TASK ITEM:
Output range, inclusive: from the line containing "Click the 劉佩玥 option label" to the line containing "You are a computer-use agent. Image". Restate those lines from the data below word for word and only those.

DATA IN THIS EXERCISE:
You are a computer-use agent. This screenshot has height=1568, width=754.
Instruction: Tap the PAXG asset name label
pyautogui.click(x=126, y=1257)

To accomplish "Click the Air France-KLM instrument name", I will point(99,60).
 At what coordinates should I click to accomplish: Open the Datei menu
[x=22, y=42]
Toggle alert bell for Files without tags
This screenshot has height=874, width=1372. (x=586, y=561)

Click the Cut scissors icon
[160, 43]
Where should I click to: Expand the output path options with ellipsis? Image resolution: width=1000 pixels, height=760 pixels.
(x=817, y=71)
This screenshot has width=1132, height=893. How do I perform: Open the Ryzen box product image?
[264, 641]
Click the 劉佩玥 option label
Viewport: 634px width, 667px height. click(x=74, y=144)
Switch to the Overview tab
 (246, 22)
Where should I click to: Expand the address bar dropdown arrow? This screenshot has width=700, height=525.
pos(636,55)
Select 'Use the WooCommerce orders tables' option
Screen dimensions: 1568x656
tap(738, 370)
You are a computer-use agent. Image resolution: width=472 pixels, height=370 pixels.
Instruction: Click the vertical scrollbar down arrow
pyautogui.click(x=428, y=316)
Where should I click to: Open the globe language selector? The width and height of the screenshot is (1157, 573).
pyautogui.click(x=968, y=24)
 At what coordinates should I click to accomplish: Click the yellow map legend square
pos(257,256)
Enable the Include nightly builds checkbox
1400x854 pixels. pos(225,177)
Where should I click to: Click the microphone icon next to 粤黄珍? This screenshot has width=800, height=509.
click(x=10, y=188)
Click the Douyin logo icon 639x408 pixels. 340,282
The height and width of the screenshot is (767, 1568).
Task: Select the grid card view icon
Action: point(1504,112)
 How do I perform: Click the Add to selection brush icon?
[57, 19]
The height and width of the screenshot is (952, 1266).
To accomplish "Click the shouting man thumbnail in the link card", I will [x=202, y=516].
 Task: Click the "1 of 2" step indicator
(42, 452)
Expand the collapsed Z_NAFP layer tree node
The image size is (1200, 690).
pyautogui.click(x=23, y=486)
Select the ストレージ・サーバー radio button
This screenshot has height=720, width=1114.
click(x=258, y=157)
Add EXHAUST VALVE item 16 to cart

THE COMPLETED TASK:
Click the 劉佩玥 option label
Viewport: 634px width, 667px height. click(x=74, y=144)
Switch to the Overview tab
 (246, 22)
Where should I click to: Expand the address bar dropdown arrow? This screenshot has width=700, height=525.
pos(636,55)
Select 'Use the WooCommerce orders tables' option
Screen dimensions: 1568x656
tap(738, 370)
You are a computer-use agent. Image resolution: width=472 pixels, height=370 pixels.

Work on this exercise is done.